_Work order_
Among these entries, how many lines contain "screenshot"? Say the number and nothing else.

### Data extract ###

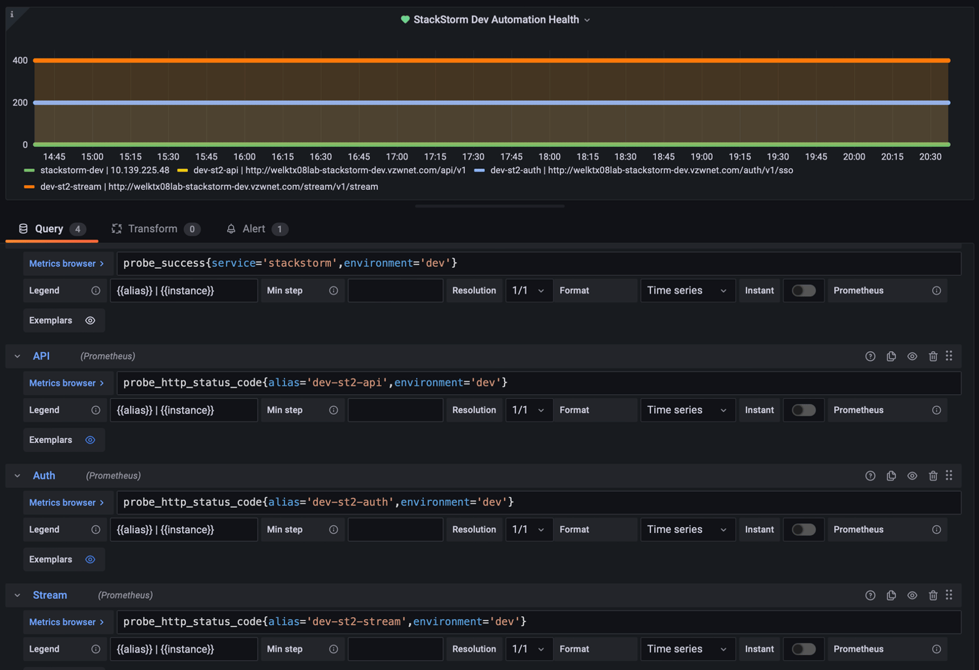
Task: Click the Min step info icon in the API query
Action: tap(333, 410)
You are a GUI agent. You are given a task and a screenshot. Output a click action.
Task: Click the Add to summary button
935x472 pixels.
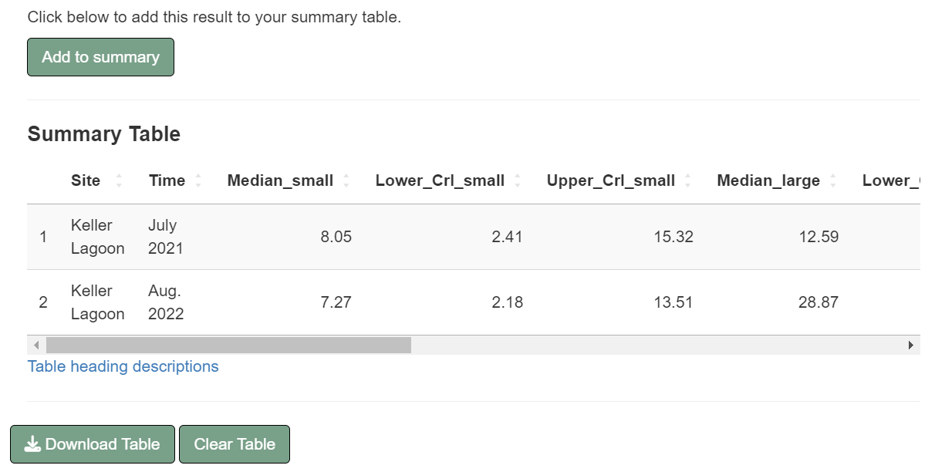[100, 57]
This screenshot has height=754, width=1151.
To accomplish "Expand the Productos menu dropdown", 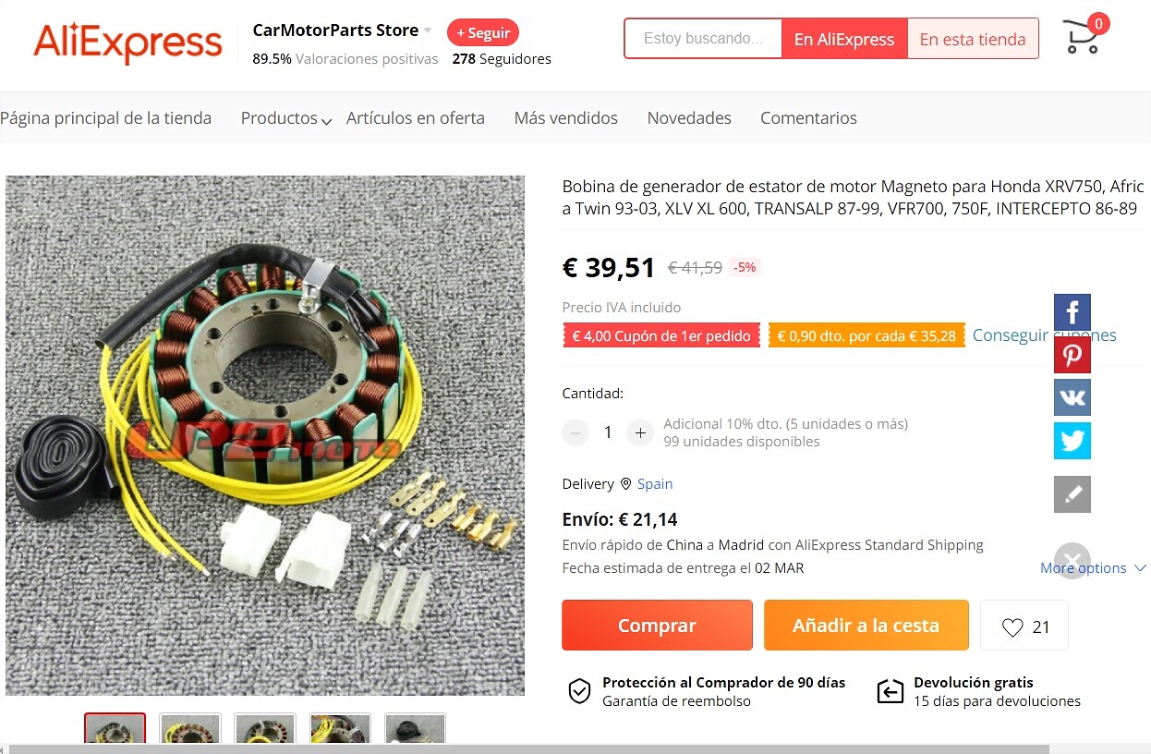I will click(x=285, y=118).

###

_Solved problem_
2